La actualidad marca que el escenario La Niña está instalado como indicador de escala planetaria. Como decimos este es un elemento de fondo y a medida que se desarrolla el semestre calido su influencia sobre la distribución de precipitaciones se modera o se agiganta de acuerdo a su interacción con factores de escala regional.
¿Es esta una situación de alarma? ¿Volverá la sequía 08/09? La información sin sustento que muchas veces circula en los medios masivos de distinto soporte, es la que mayor grado de nerviosismo genera en la plaza. Claro está, muchas veces esta ansiedad la captan los mercados y esto se refleja en los precios. Entonces, ¿sobre que escenario debemos trabajar la campaña de granos gruesos y la floración de la fina?

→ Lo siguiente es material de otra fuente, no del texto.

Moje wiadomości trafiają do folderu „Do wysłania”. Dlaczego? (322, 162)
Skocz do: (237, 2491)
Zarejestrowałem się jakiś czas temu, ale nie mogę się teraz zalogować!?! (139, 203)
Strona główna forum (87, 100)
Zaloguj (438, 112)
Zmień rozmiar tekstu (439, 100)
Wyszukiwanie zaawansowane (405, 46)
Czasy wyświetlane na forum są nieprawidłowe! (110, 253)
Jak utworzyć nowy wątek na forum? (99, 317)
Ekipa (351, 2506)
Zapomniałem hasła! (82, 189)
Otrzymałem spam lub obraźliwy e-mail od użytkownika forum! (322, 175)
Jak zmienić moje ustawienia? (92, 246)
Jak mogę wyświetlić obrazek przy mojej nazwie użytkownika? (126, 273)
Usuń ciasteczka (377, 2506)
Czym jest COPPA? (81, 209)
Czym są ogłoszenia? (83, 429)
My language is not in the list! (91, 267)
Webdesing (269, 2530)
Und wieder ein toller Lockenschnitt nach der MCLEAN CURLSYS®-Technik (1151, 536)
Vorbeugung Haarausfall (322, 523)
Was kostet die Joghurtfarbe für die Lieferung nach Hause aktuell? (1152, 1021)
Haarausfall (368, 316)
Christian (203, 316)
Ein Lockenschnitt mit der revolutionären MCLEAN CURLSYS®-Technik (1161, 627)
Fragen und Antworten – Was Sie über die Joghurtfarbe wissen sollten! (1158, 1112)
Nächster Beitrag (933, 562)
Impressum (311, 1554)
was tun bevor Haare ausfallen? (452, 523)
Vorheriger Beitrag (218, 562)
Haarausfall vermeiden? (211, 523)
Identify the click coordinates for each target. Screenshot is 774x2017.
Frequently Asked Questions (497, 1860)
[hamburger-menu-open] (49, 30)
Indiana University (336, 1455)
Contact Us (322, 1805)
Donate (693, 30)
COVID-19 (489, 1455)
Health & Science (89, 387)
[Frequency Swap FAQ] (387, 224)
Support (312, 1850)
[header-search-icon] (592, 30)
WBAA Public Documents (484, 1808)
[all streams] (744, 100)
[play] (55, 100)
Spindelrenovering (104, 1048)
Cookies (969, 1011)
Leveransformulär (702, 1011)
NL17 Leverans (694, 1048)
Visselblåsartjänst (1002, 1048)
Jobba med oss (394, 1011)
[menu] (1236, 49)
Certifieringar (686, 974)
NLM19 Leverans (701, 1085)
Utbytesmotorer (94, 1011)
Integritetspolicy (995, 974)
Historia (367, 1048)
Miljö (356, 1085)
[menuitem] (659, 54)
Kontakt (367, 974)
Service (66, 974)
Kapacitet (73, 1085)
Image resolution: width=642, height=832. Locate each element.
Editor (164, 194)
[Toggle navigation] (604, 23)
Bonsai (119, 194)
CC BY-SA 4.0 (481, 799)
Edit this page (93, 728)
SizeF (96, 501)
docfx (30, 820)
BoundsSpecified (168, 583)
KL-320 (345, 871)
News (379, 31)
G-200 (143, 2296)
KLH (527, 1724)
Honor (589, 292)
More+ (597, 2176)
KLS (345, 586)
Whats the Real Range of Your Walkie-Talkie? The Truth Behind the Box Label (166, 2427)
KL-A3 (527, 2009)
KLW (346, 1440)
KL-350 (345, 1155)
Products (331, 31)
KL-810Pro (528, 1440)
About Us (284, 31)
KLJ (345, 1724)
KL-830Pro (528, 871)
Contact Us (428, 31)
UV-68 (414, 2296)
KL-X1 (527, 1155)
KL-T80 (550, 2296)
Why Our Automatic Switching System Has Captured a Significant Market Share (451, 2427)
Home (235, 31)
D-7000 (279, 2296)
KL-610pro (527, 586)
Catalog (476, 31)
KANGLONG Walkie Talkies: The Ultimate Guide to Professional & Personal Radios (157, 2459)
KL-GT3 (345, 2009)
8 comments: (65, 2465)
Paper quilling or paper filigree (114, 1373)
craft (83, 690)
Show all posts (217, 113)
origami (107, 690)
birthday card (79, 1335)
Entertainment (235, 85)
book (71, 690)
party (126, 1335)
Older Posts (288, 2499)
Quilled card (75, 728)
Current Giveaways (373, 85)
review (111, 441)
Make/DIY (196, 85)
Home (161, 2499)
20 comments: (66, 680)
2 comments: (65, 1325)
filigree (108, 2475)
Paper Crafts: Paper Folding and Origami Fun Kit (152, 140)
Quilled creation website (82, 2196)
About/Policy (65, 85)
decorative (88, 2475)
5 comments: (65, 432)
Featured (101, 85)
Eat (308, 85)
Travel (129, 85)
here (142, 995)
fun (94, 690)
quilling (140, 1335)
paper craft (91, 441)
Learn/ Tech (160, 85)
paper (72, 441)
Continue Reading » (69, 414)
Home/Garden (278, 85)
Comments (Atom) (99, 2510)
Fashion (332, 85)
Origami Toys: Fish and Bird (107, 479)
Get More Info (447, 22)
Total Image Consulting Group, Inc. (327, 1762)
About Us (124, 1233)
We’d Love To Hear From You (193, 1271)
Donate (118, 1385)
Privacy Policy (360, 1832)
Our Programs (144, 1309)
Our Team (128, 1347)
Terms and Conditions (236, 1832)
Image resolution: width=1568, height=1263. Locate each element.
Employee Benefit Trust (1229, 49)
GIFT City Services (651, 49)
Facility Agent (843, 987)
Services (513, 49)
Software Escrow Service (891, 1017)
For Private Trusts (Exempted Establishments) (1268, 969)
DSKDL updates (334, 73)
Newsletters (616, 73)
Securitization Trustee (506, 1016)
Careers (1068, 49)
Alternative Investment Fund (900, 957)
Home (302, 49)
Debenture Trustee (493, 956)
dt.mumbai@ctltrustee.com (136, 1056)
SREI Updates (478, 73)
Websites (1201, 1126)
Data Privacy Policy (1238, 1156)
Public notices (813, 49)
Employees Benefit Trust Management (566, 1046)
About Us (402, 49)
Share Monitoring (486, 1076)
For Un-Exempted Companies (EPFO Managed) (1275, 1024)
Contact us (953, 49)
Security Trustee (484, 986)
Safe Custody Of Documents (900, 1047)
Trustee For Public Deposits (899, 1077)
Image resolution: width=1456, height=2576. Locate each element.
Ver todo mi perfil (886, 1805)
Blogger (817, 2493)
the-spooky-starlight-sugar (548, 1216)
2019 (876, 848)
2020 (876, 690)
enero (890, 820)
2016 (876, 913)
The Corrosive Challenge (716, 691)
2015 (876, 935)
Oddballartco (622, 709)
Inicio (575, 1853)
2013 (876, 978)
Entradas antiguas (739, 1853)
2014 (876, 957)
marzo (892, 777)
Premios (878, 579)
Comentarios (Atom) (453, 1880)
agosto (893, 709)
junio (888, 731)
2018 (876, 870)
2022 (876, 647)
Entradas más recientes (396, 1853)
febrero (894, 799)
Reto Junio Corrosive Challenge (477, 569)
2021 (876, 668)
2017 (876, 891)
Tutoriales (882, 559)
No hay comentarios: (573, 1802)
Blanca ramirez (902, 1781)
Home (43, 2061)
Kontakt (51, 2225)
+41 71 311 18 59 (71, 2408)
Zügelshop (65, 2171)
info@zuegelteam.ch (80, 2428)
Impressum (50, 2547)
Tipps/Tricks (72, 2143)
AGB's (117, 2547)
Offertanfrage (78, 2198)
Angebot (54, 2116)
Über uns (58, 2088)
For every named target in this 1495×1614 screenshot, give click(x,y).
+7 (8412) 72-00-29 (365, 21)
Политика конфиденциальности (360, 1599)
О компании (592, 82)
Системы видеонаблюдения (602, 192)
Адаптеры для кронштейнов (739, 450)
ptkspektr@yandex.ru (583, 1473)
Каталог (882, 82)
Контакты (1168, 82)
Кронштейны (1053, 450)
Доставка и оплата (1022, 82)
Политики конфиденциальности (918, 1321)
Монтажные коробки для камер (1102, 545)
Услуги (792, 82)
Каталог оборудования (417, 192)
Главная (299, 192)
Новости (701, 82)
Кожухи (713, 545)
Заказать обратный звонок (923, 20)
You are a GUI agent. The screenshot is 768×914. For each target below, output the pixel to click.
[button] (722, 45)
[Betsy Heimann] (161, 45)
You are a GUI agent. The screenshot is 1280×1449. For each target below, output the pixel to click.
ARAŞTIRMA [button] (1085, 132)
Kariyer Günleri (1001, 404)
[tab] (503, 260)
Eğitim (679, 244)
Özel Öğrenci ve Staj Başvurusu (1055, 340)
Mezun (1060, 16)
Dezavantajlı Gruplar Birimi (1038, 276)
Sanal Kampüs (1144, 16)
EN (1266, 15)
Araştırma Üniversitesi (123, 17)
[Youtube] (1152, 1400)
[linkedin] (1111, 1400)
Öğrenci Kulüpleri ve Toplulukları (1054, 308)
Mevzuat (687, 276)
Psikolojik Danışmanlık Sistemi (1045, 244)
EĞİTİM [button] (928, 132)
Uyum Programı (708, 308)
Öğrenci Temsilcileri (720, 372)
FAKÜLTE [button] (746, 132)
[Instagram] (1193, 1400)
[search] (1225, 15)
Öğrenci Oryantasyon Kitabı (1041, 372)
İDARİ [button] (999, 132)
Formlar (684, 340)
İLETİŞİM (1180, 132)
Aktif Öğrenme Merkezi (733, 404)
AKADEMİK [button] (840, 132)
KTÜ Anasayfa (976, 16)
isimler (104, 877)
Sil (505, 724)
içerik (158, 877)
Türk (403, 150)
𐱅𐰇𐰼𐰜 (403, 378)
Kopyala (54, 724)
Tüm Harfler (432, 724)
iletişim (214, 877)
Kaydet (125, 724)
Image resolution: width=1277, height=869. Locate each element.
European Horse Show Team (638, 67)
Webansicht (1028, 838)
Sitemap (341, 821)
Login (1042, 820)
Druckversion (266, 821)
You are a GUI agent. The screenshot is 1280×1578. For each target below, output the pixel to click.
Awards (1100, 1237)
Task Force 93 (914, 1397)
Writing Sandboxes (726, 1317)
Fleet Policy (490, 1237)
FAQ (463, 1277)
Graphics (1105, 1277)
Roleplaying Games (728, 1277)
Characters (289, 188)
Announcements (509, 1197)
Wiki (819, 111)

Al hacer el análisis estadístico del patrón pluvial del trimestre septiembre noviembre, es decir el trimestre de la primavera, bajo escenarios La Niña, aparecen generalizados corrimientos negativos en la oferta de agua. Es decir, en primera instancia hay que considerar las lluvias normales como techo para el trimestre de primavera. Sin embargo como es sabido, la distribución temporal de las precipitaciones tiene mucho impacto en el desarrollo de los cultivos de invierno y van definiendo la agenda de las siembras de la gruesa. Aún con un panorama deficitario, las condiciones actuales de reserva sobre el este serían satisfactorias para la floración del trigo. Posiblemente las siembras de maíz también logren avanzar sin mayores dificultades, planteándose para la soja un panorama más irregular. Claramente este concepto se modifica al considerar la situación de las zonas mediterráneas. El margen de reservas es mucho menor y la zona queda expuesta al normal comienzo de las precipitaciones en la segunda quincena de septiembre. Es entonces este sector el que en principio puede sufrir con mayores consecuencias el impacto de La Niña. Que el sector quede más condicionado para el normal comienzo de la gruesa no quiere decir que la misma no pueda tener una performance aceptable. Deben sin embargo, adecuarse las expectativas a un contexto climático desfavorable que seguramente impondrá corrimientos respecto de las fechas de siembras consideradas óptimas. En este sentido, es probable que el maíz de ciclo largo tenga condiciones poco favorables para su implantación.
La aparición del máximo pluvial de octubre y principios de noviembre, irá definiendo el impacto de La Niña y la eventual aparición de factores de escala regional que lo moderen o lo potencien. En principio hay un indicador de fondo que hay que considerar desfavorable para la oferta pluvial de primavera.